Merrimack Valley Regional School District Forges Ahead With IB. Is this coming to a school district near you?

UN flag.public school.UN flag

Guest post by Jane Aitken...

UNESCO says that the International Baccalaureate curriculum promotes "human rights, social justice, sustainable development, population, health, environmental, and immigration concerns."

But are parents being told about this political agenda?

Missing from the presentation on IB on the MVRSD's website (http://fc.mvsd.k12.nh.us/ibpresentation) is the fact that taxpayers would be supporting the agenda of UNESCO. In fact, there's a lot missing from both the website, and from last Wednesday's article on the subject in the Concord Monitor. Allow me to clue you in on the rest of the story...

The International Baccalaureate Organization is one of many education "industry" groups of consultants and reformers. The industry recognizes our extreme desire to improve education and competes for the large amounts of taxpayer money we put toward that cause in NH. Promoters from the IBO (www.ibo.org) a Switzerland-based group in partnership with UNESCO (www.unesco.org) use words such as "rigorous," "prestigious" and "competitive" to sell the purported eliteness of it's program. This self-laudatory language is suggestive of academic success, even when no track record exists to support such a claim.

After a school is authorized by IBO to use IB program(s) and pays the "annual fee," it can be accepted as an "IB World School." IBO charges for using their "programs" (curriculum, teacher training, instructional methods, assessments done outside the USA, coordinator, etc.) in our schools in the U.S.A., which are then referred to as their schools.

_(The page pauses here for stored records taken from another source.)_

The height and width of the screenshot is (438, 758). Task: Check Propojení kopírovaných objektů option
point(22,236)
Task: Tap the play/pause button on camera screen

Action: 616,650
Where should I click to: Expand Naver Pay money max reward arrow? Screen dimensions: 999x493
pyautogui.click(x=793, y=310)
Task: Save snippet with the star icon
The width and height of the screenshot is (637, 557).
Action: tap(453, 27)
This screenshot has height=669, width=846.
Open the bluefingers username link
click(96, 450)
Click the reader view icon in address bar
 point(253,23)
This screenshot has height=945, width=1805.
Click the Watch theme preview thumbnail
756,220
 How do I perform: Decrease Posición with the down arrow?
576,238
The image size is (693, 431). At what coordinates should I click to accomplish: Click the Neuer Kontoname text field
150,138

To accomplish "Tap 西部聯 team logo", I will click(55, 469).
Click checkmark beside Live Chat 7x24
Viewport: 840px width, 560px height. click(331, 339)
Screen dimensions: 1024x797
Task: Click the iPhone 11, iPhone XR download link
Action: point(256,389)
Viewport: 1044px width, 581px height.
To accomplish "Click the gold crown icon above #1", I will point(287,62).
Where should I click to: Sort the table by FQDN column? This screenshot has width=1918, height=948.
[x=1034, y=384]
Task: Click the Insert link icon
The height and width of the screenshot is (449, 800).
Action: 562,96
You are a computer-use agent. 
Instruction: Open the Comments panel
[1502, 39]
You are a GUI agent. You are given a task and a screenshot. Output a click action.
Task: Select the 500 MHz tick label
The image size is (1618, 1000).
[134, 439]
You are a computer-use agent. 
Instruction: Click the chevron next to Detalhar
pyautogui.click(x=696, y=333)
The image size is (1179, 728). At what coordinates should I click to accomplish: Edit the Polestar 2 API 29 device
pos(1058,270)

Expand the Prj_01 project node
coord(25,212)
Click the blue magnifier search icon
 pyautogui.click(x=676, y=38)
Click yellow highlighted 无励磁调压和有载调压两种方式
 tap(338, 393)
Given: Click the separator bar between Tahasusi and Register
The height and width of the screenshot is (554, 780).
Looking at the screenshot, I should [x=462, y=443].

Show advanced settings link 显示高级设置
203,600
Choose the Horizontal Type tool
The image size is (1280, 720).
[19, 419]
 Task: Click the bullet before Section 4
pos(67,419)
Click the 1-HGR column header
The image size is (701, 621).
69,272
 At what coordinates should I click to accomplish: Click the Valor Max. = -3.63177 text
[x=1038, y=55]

The 2008-09 Diploma Program "annual fee" has increased from $8,850 to $9,150 per school this year.

The various individual "per candidate" costs (covering registration with IB, per subject fees, exam registration fee, per exams costs, etc.) have also risen. Schools are also required to have an IB Coordinator. What is even more concerning than the extra inflated cost is that the school and its teachers must all adopt the IBO's "mission."

In New Hampshire, the bulk of our local property tax bill goes to support public education and it's assumed that we have some "local control".  If the MVRSD already employs the most qualified staff they can find, why would they need to buy a program that is run from another country to provide "rigor"?  Tests are sent to any number of places abroad to be graded by the IBO. How does a student appeal a grade and how is this local control?

 

The presentation states that it will rely heavily on inquiry-based learning and constructivism, two methodologies that are proven failures at the elementary and high school level. University of Virginia professor Robert Tai and Harvard University researcher Philip Sadler have done a study which appeared recently in The International Journal of Science Education. It states that inquiry-based learning is not the ideal way for all high school students to prepare for college science.

"The findings suggest that students with lower levels of high school mathematics attainment had greater success in college science when they reported more teacher-structured laboratory experiences in high school," Tai and Sadler report in their study, "Same Science for All? Interactive Association of Structure in Learning Activities and Academic Attainment Background on College Science Performance in the U.S.A." 

From my personal experience as a teacher, these "fad" methods also seem to hurt the less able children, the most. Is that what MVRSD wants? [See Structure More Effective In High School Science Classes, Study Reveals http://www.sciencedaily.com/releases/2009/03/090326114415.htm]

In the presentation, it also states: "We want to develop the whole child and create lifelong learners with cultural awareness and the ability to compete in an increasingly competitive economy." But what does all that actually mean? Are parents able to translate this language into anything meaningful or is this just edu-speak intended to sound high-minded while clouding the agenda? The presentation lists a lot of educational skills that should already be implemented by any school. It also talks about giving students a "global perspective" but doesn't explain exactly what that means either. How can the district maintain control of the curriculum when it is required to adhere to the principles, policies, and mission of a group that administers their program from Geneva, Switzerland?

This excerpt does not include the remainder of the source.